本文:
プロポーズに夢を持ちすぎと言われても、私は憧れていた。

いつか私にも素敵な彼氏ができて、精一杯心を込めたプロポーズをしてくれる。その日だけはきっとお姫様気分で、一生忘れられない日になるに違いない…。

文章にするとかなり寒いが、少女の頃からぼんやり、そんな風に思っていた。

私はもともと傷つくことを極端に恐れ、チャレンジしないタイプだ。でも、結婚に関してはどれだけ惨敗しても諦められないところがあった。20代はほとんど婚活に費やし、精神的にボロボロになっても出会いを求めた。

限界を感じて婚活をやめた29歳のとき、奇跡的に彼氏ができた。今までの苦労はなんだったのかと思うほど、あっさりと。

彼はとても素敵な人で、今までお付き合いした誰よりも優しかった。自然体でいられるし、話していて温かい気持ちになれる人だ。

付き合うことになったとき、私は彼にはっきりと伝えた。「年齢的に、結婚を前提としたお付き合いしかできない」「できれば交際1年を目処に結婚したい」

男性からしたらドン引きな内容かもしれないが、それは譲れなかった。出産などのことも考えて、30歳までには結婚したかった。彼は少し驚きながらも「俺も結婚考えて付き合ってるよ」と答えてくれた。

安心したのも束の間・・・・・2年が経過した。

付き合って1年経った頃から、私は本当に「男という生き物」が嫌いになっていった。先延ばし、約束を破る、言い訳してのらりくらり、いざとなったら逃げる。

そうやって逃げ惑うくらい男性にとって『結婚』は恐怖。

なぜなら結局、あんなに憧れたプロポーズは、喧嘩真っ只中の最悪な状況で行われたのだから。

事の始まりは、1つの約束。

それは「私が30歳のうちに入籍すること」。先ほど述べたように、もともと私は「1年以内に結婚」を掲げお付き合いしていた。ただ実際、1年経って実現したのは同棲だった。

提供データ:
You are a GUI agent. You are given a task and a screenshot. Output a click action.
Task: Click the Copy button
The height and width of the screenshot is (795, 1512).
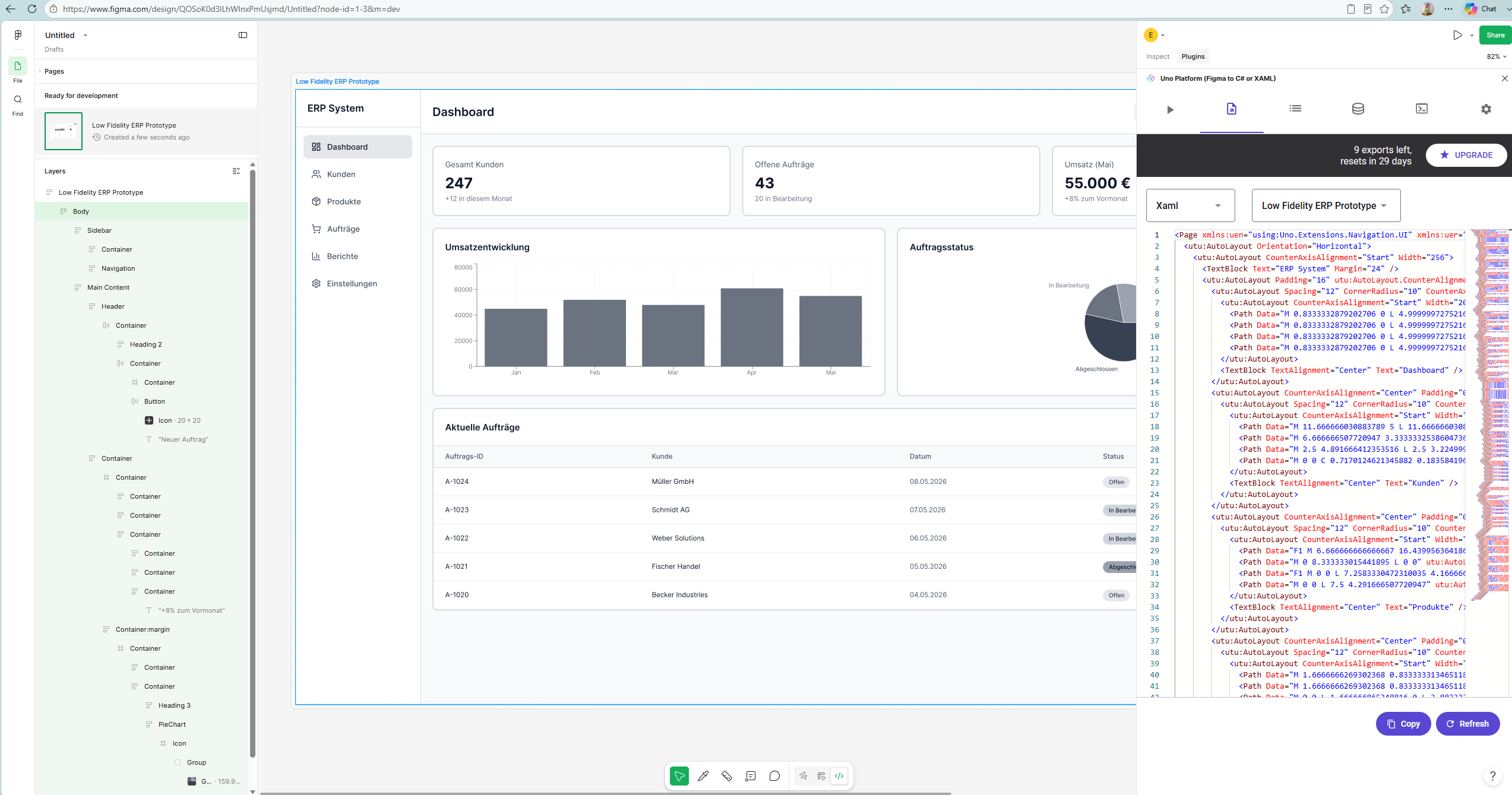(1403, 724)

...

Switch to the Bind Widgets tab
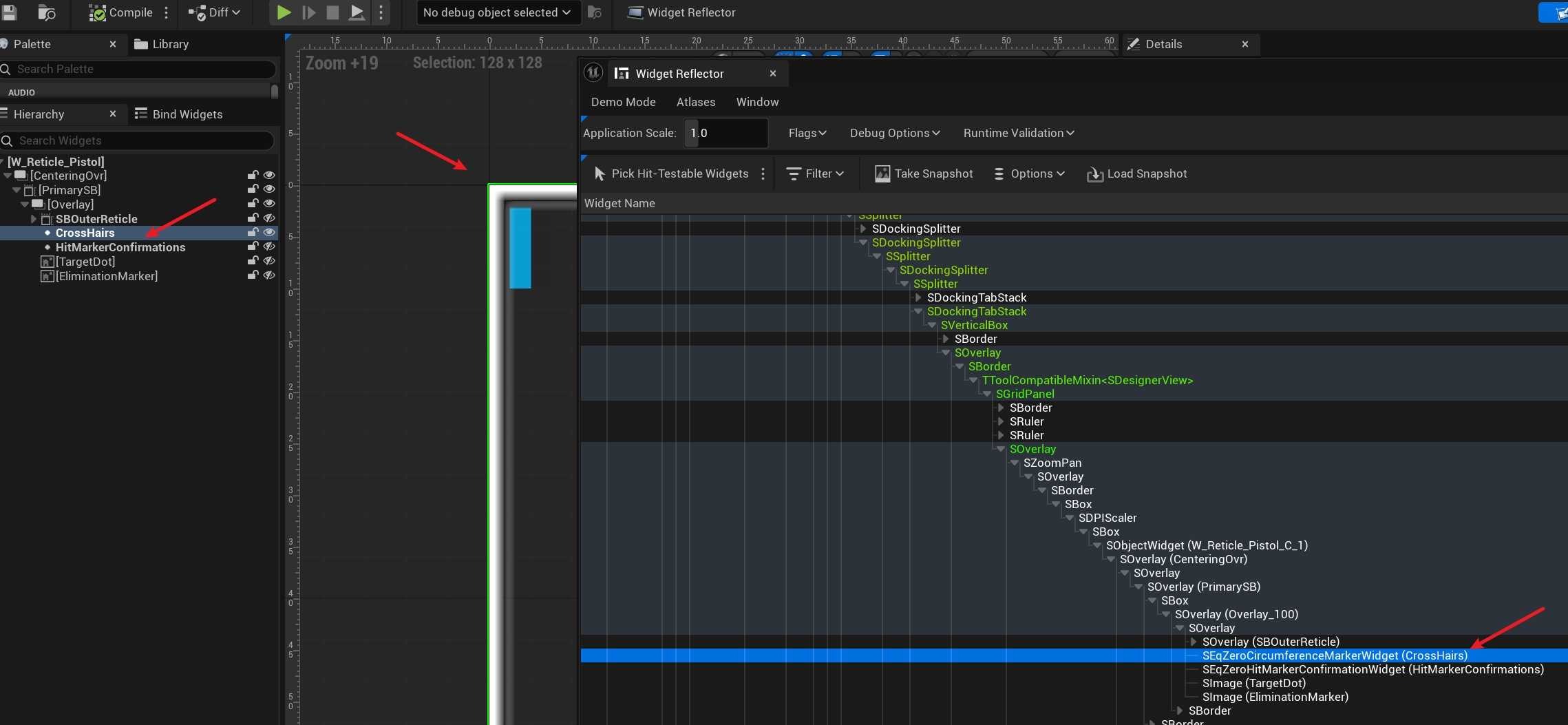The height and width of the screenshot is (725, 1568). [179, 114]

設問 A:
本文で、付き合って1年経った頃から「男という生き物」が嫌いになった理由として並べられている振る舞いをすべて挙げよ。
設問 B:
提供データの行のうち、「You are a GUI」を含む行から「(1403, 724)」を含む行まで（両端を含む）の範囲だけを、prompt と target の2列のCSVとして示せ。依頼1件につき1行とし、依頼文と答えをそれぞれ引用符付きの1フィールドに収め、改行は空白に置き換え、画像は含めないこと。
本文と各行は互いに関係がない。

解答 A:
- 先延ばし
- 約束を破る
- 言い訳してのらりくらり
- いざとなったら逃げる

解答 B:
prompt,target
"You are a GUI agent. You are given a task and a screenshot. Output a click action. Task: Click the Copy button The height and width of the screenshot is (795, 1512).","(1403, 724)"